Jamais la fraude fiscale n’a été aussi importante et jamais les contrôles n’ont été aussi faibles. C’est le triste constat auquel aboutit le rapport établi par le syndicat Solidaires-Finances publiques que Marianne dévoile cette semaine. La dernière livraison de cette étude quinquennale estime dans sa fourchette haute à 100 milliards d’euros le manque à gagner pour les caisses de l’Etat, sans compter donc les fraudes aux prélèvements sociaux qui grèvent, elles, celles de la Sécu. Vingt milliards supplémentaires par rapport à l’estimation réalisée il y a cinq ans. Le syndicat n’est pas le seul à tenter de mesurer ce phénomène. Des ONG fournissent également des statistiques. Oxfam avance un chiffre allant de 60 à 80 milliards d’euros. Près de 200 milliards d’euros pour l’association Tax Justice Network, mandatée en 2012 par le groupe socialiste au Parlement européen, qui additionne fraude fiscale et sociale. Mais une chose est sûre : toutes les estimations convergent.

Triche off-shore

Dans le débat public hexagonal, c’est le travail réalisé par Solidaires-Finances publiques qui est le plus souvent cité par les parlementaires, par les journalistes et même parfois par les pouvoirs publics.
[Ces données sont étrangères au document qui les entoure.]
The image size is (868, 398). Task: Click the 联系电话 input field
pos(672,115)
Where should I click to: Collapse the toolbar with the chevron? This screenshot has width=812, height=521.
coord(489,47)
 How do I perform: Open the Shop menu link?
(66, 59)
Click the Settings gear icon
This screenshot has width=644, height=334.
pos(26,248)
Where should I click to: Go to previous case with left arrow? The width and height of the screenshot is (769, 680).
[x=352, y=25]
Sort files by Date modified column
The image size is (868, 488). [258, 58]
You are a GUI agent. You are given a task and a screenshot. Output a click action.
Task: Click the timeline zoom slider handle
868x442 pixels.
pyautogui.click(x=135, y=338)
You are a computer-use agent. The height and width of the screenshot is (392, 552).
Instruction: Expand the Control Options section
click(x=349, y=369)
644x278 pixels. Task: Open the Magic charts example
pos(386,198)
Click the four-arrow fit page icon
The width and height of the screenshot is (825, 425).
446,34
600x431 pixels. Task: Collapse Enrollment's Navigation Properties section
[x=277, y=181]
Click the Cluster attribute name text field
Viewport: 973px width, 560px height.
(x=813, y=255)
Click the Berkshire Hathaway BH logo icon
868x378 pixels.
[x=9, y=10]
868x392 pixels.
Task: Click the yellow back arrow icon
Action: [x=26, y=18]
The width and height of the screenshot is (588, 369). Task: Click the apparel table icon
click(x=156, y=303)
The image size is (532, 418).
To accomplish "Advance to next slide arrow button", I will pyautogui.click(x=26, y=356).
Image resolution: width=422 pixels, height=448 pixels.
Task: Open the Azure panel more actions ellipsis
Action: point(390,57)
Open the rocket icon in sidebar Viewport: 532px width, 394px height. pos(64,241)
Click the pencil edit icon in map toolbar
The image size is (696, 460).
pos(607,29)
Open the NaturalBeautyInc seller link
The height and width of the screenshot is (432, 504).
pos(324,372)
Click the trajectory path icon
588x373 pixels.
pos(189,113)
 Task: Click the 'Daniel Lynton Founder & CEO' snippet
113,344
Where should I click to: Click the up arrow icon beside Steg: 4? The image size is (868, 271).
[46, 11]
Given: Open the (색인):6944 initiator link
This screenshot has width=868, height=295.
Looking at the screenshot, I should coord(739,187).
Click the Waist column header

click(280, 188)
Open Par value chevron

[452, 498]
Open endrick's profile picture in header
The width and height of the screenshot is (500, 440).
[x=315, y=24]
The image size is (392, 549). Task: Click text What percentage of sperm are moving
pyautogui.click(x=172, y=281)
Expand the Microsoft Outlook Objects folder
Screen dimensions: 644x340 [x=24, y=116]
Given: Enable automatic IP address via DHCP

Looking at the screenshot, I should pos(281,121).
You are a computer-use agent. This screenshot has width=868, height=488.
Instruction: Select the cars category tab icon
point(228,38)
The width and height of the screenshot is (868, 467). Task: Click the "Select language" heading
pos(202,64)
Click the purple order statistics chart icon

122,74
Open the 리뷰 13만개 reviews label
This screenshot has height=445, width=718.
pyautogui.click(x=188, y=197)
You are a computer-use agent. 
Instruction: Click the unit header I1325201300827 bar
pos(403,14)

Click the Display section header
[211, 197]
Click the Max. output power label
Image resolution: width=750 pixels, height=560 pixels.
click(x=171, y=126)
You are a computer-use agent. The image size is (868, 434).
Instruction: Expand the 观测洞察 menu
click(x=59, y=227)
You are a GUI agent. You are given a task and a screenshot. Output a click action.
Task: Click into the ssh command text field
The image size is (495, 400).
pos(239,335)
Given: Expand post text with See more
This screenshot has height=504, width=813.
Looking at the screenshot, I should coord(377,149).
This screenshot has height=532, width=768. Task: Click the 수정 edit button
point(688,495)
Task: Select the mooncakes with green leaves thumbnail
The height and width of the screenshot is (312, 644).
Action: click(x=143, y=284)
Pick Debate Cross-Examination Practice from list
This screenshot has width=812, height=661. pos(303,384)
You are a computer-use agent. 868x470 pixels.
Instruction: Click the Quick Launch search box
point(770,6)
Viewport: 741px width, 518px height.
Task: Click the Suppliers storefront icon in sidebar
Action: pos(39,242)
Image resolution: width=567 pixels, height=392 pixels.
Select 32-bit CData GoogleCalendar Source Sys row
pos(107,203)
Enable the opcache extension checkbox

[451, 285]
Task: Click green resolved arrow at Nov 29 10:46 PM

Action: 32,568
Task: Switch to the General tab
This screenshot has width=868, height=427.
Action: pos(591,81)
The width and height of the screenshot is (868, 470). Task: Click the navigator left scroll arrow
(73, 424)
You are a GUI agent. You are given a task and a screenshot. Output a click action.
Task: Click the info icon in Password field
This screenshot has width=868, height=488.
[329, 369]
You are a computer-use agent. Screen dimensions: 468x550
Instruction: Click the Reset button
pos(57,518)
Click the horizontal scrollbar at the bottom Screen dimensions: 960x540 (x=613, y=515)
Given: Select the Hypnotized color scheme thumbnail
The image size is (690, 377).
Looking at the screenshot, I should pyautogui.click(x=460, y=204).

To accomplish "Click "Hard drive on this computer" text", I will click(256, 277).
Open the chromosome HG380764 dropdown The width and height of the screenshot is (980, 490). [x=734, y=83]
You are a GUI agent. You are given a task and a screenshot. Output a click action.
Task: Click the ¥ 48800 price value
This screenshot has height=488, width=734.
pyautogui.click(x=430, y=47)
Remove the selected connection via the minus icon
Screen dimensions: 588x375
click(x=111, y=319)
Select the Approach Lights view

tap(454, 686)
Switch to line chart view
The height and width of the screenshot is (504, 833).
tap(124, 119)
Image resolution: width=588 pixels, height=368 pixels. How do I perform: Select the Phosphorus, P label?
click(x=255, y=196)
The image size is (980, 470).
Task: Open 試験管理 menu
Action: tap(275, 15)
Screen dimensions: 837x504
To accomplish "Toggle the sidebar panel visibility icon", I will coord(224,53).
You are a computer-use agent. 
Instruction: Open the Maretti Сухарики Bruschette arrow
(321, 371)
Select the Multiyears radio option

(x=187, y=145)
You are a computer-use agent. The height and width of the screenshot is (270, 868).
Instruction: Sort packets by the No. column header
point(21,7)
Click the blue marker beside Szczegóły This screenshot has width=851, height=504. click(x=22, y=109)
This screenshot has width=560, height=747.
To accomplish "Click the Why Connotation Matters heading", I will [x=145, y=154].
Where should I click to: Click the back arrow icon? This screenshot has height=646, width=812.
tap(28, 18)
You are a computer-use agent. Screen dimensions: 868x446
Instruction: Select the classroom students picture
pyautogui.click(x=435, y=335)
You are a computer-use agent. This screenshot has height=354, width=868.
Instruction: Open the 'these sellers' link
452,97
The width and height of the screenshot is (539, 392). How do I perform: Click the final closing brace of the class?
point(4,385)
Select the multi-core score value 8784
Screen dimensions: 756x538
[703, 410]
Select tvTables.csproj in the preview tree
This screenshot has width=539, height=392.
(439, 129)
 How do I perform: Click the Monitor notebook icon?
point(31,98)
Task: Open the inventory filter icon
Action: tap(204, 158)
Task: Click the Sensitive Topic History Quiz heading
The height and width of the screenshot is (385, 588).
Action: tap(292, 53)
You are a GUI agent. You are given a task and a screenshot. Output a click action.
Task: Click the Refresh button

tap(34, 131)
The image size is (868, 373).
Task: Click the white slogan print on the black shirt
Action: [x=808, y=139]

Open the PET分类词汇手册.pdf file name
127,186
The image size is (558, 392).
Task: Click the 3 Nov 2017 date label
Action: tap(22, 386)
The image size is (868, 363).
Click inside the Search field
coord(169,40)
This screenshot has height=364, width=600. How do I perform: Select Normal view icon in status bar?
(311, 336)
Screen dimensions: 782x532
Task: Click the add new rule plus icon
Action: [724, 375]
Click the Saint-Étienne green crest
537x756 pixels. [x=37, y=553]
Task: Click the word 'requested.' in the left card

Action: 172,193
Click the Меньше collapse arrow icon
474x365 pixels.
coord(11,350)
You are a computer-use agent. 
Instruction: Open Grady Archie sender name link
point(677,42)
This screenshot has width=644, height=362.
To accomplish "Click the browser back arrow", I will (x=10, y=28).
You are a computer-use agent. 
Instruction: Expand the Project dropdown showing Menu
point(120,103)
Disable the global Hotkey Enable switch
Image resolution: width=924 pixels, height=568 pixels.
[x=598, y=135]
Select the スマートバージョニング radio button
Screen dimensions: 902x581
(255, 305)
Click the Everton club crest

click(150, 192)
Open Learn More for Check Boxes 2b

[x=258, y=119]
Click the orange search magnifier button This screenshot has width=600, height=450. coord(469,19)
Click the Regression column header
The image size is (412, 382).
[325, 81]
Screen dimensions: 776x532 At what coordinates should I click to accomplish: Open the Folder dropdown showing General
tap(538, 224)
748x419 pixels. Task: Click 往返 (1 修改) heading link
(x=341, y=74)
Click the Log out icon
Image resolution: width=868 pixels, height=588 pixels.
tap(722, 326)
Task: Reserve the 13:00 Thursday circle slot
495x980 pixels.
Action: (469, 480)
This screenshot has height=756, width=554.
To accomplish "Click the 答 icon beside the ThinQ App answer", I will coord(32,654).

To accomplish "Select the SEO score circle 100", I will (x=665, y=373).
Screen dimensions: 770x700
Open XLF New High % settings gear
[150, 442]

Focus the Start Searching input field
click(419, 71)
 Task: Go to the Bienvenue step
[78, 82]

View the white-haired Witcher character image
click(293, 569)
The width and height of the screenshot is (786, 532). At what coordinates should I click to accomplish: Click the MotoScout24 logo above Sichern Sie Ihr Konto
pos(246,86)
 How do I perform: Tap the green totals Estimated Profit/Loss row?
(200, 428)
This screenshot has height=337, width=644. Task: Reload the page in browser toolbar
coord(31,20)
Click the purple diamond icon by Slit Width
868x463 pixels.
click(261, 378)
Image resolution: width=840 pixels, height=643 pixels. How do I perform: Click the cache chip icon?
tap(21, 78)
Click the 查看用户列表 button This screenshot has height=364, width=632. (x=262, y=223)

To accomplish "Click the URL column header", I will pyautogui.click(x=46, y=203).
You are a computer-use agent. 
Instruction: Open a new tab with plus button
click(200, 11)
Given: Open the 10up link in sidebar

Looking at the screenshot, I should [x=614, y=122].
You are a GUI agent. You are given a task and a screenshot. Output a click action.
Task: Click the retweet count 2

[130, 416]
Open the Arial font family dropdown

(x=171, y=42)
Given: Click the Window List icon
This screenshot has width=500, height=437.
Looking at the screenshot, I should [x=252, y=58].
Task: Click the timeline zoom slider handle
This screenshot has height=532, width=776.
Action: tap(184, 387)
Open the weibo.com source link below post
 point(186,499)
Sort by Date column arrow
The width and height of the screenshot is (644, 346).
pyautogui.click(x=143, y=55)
C’est ce chiffre qui de facto fait office de référence. Il faudra donc à présent évoquer ce montant si symbolique de 100 milliards d’euros pour la fraude fiscale. Pour en mesurer l’importance, il suffit de le comparer. Cent milliards d’euros, c’est 1,5 fois ce que payent les Français au travers de l’impôt sur le revenu. De quoi assurer à l’Etat un budget en équilibre, puisque les 100 milliards viendraient financer non seulement les 82 milliards du déficit budgétaire, mais également toute la politique publique en faveur de l’écologie – 7 autres milliards – et celle de la transition écologique – 11 milliards d’euros (cf. infographie).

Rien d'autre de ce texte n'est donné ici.